“Dawn is such a private hour, don’t you think? Such a solitary hour. One always hears that said of midnight, but I think of midnight as remarkably companionable—everyone together, sleeping in the dark.” “I am afraid I am interrupting your solitude,” Anna said. “No, no,” the boy said. “Oh, no. Solitude is a condition best enjoyed in company.” He grinned at her, quickly, and Anna smiled back. “Especially the company of one other soul,” he added, turning back to the sea.”You ever have that interaction? You meet someone briefly, a stranger, and for some reason you talk more openly with them than you would a close friend. Somehow you know, though, that in spite of the brevity of the encounter, you'd see one another again. You had some kind of cosmic link that existed before you met and would exist forever.
Me neither.
But those things happen in Eleanor Catton's astonishing book The Luminaries, you guys. They happen on the reg.
I went into The Luminaries knowing nothing about it, other than I'd just read Catton's The Rehearsal and my head was still spinning. I'll talk about that one in a minute.
I didn't know, for instance, that every chapter is half as long as the next like the waning moon on the cover. Or that the entirety of the novel is built around the 12-month astrology. This is one of the most meticulously structured books I've ever opened, but the story was so good I didn't even notice.
Here's why it doesn't matter: it's just a straight-up crackerjack mystery/adventure/romance story. You've got revenge, opium, ne'er-do-wells, heroes, a little bit of the supernatural. And it only takes 848 pages to do it. That seem like a lot, but I'll bet if you pretend it's a series of young adult novels it will go by in a flash. Peter Jackson could tell the story in only 9 movies.
His manner showed a curious mixture of longing and enthusiasm, which is to say that his enthusiasms were always of a wistful sort, and his longings, always enthusiastic. He was delighted by things of an improbable or impractical nature, which he sought out with the open-hearted gladness of a child at play. When he spoke, he did so originally, and with an idealistic agony that was enough to make all but the most rigid of his critics smile; when he was silent, one had the sense, watching him, that his imagination was nevertheless usefully occupied, for he often sighed, or nodded, as though in agreement with an interlocutor whom no one else could see.Ugh, that guy, right? One at every party.
The thing that gets me about The Luminaries, I mean, aside from everything else I've said, is the book that preceded it.
That's right. You're getting a special Friday bonus edition double-post. This one is super-sized to get you through the long dark weekend (checks weather report) I mean the lovely, sunny weather you should be out enjoying.
Catton's first book is The Rehearsal. And I don't think that in one hundred years if you read both of these books without looking at the author that you'd think it was written by the same person.
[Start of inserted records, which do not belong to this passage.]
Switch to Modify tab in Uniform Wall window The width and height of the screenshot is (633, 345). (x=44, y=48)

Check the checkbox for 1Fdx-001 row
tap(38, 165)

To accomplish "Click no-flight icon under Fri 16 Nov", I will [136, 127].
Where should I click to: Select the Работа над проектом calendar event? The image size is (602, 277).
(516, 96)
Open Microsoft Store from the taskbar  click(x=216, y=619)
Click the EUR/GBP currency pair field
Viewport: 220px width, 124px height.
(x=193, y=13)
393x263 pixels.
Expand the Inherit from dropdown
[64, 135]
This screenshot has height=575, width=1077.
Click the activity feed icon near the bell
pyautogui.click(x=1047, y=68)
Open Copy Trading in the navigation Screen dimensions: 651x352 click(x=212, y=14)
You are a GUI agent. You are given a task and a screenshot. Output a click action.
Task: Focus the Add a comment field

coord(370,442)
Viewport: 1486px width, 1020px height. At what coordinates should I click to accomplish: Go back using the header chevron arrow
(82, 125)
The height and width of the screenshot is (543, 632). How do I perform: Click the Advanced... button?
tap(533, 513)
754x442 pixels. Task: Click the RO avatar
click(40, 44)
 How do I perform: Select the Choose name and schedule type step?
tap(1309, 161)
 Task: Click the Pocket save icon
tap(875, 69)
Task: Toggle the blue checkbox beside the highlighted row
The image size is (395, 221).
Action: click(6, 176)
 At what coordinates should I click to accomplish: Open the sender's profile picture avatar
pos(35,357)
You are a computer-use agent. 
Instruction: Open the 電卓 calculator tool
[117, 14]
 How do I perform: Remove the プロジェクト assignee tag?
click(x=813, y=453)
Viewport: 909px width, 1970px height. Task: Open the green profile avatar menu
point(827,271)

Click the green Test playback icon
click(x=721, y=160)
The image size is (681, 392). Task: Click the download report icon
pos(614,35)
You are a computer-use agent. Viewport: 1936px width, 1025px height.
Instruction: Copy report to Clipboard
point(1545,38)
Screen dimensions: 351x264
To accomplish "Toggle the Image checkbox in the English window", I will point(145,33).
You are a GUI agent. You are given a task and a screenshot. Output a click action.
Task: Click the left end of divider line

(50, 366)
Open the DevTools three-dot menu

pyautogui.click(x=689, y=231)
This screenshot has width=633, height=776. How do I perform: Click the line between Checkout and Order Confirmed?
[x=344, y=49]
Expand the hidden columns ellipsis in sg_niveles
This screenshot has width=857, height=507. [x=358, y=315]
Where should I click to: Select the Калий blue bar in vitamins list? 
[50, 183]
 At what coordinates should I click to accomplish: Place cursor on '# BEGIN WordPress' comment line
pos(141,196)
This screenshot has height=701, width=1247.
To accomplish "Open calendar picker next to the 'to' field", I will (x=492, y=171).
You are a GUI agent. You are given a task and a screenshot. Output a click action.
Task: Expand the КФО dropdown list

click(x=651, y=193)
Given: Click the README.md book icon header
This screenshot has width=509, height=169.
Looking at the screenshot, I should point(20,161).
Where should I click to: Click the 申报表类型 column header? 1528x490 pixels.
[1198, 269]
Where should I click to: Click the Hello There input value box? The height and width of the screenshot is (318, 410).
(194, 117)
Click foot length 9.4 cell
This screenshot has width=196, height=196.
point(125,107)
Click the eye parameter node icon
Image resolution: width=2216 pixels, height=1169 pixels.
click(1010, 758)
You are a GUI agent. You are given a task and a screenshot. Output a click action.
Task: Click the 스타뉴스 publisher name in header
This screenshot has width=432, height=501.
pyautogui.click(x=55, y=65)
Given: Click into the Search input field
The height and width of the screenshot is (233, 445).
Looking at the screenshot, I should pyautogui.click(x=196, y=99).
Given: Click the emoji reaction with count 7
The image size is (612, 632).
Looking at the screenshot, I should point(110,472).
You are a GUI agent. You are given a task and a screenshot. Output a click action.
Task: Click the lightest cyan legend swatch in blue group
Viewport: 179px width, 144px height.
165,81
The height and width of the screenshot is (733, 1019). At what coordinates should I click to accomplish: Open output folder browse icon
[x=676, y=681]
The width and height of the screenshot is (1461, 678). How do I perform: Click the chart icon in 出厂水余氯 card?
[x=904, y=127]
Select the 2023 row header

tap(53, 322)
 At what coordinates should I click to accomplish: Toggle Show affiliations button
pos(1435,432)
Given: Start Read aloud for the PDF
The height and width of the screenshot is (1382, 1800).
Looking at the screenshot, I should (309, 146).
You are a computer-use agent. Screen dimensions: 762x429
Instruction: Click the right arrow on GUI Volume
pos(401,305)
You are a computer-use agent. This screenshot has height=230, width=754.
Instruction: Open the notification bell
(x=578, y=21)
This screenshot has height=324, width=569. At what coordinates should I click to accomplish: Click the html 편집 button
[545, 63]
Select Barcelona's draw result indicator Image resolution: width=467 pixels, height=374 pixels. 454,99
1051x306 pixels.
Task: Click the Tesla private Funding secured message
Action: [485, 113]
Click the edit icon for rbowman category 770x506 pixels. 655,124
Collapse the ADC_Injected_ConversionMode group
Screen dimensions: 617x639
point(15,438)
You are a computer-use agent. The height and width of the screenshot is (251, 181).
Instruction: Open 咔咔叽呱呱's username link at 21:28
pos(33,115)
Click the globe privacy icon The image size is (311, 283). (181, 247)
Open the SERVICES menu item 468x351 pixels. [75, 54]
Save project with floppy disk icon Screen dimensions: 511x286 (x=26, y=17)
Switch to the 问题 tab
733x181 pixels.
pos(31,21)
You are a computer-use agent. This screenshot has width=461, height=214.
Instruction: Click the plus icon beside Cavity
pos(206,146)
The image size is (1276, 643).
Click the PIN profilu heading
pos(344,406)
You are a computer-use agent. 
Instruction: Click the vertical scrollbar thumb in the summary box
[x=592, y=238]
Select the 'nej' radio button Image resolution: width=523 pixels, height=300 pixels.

The only similarities I can really draw is that The Rehearsal employs an experimental format, though much less elaborate than The Luminaries. There are two main stories that swap back and forth and eventually intersect. One concerns a girls' private school in the aftermath of an indelicate scandal involving the orchestra teacher and an underage student, all told through the viewpoint of the girls' private instructor. The other details a young student trying to get into an avant-garde acting school. Instead of Peter Jackson for this movie, I'm thinking this has Michael Bay written all over it.
Without giving too much away the narrative has a couple other angles that leave you wondering what you just read, but in a good way. Sorta like when I got out of 12 Monkeys and talked about it with my date for an hour afterwards in the theater lobby. Probably getting her into curfew trouble and eliminating the chance for any further dates. Details are hazy there.
I require of all my students… that they are downy and pubescent, pimpled with sullen mistrust, and boiling away with private fury and ardor and uncertainty and gloom. I require that they wait in the corridor for ten minutes at least before each lesson, tenderly nursing their injustices, picking miserably at their own unworthiness as one might finger a scab or caress a scar. If I am to teach your daughter, you darling hopeless and inadequate mother, she must be moody and bewildered and awkward and dissatisfied and wrong. When she realizes that the body is a secret, a dark and yawning secret of which she becomes more and more ashamed, come back to me. You must understand me on this point. I cannot teach children.That orchestra teacher's a real peach.